And it is all so self-consciously cool and hip and arrogant that it's obnoxious. If I met Mr. Stephenson, I would want to pull his pants down in public or to catch him on camera picking his nose just to take him down a notch. He obviously considers himself a member of the "power elite," people who "control society because they have this semimystical ability to speak magic computer languages," who are a "technological priesthood." (Notice--quotes from the book.)

This book was written in 1992, and it was apparently much ahead of its time in predicting development in the computer world. (I wouldn't know, really.) It is occasionally satirically humorous in its depictions of the future, particularly in its portrayal of the United States as being covered by one franchised business after another. It was morally offensive to me in its portrayal of a sexual coupling between a 15-year-old girl and a 30-something man. Sex, even graphic sex within reason, is OK with me, but child-adult sex is not.

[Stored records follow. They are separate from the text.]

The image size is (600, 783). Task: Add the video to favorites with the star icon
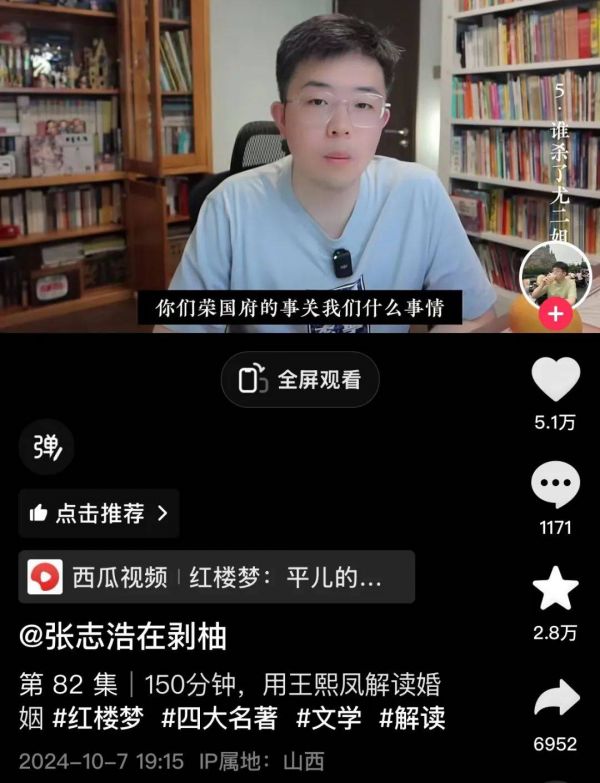click(555, 588)
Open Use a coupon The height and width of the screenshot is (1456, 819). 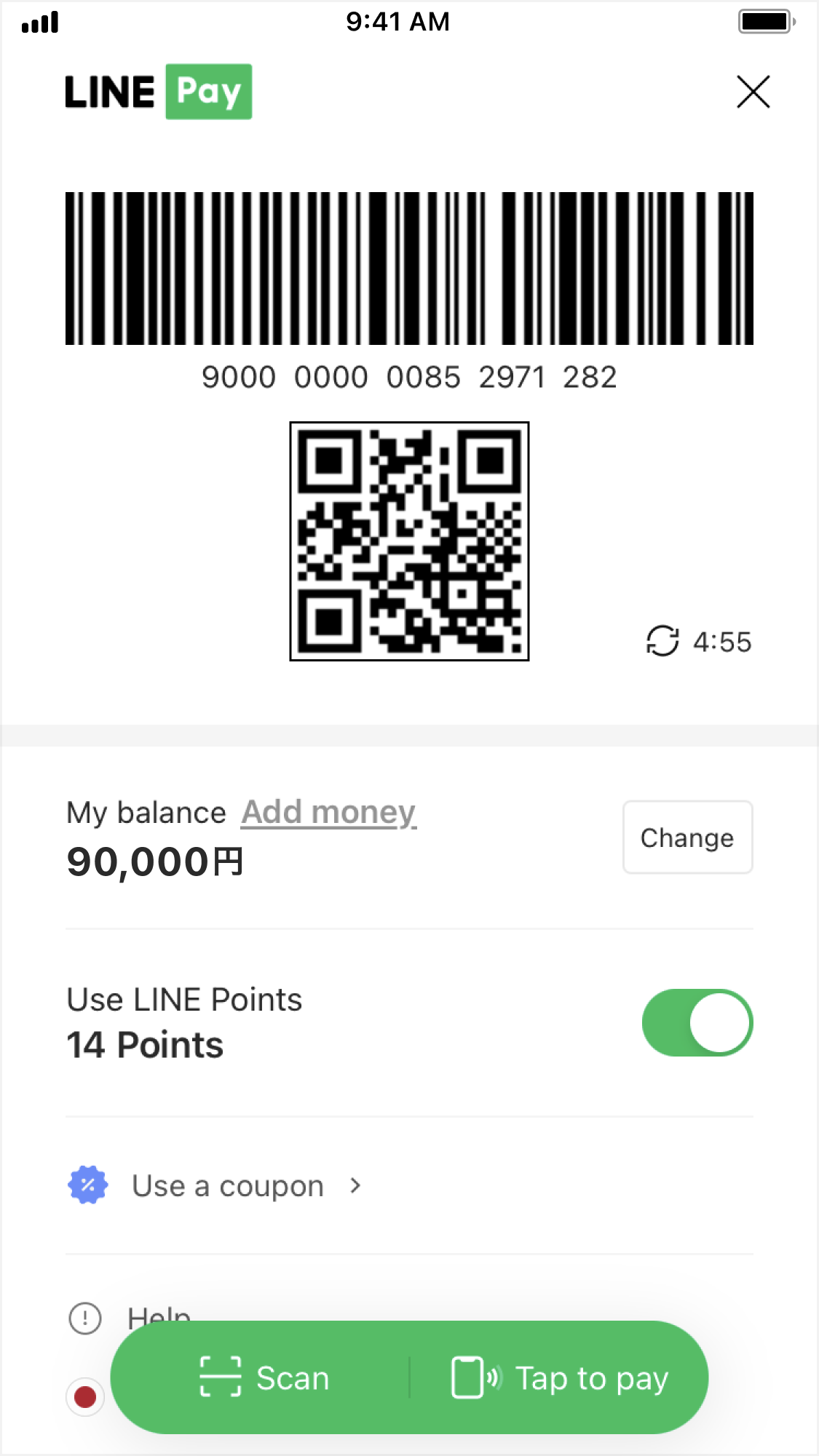pyautogui.click(x=215, y=1185)
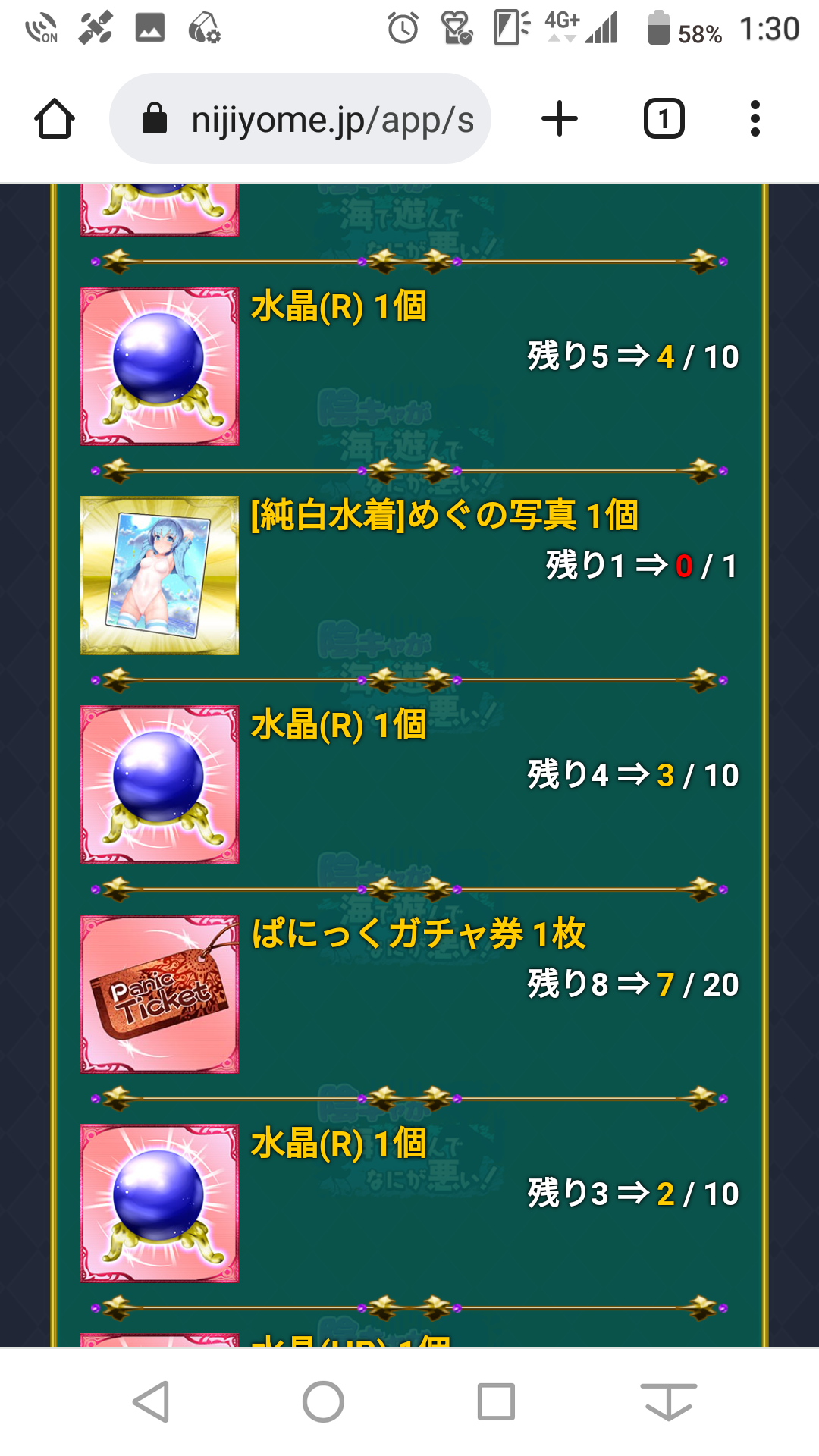Go to the browser home page
This screenshot has width=819, height=1456.
pos(55,119)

I was tricked into reading the novel by the Times Top 100 list, which included this, along with such books as The Great Gatsby, The Grapes of Wrath, The Sound and the Fury, Lolita, Lord of the Flies, and so on. I have always considered that for a book to be considered "great" or "a classic," it should be somewhat timeless and universal. While Snow Crash may have been cutting-edge and influential in its time, it has (probably) already become somewhat dated in its technology, and only a relatively small techno-savvy population can really completely understand its message.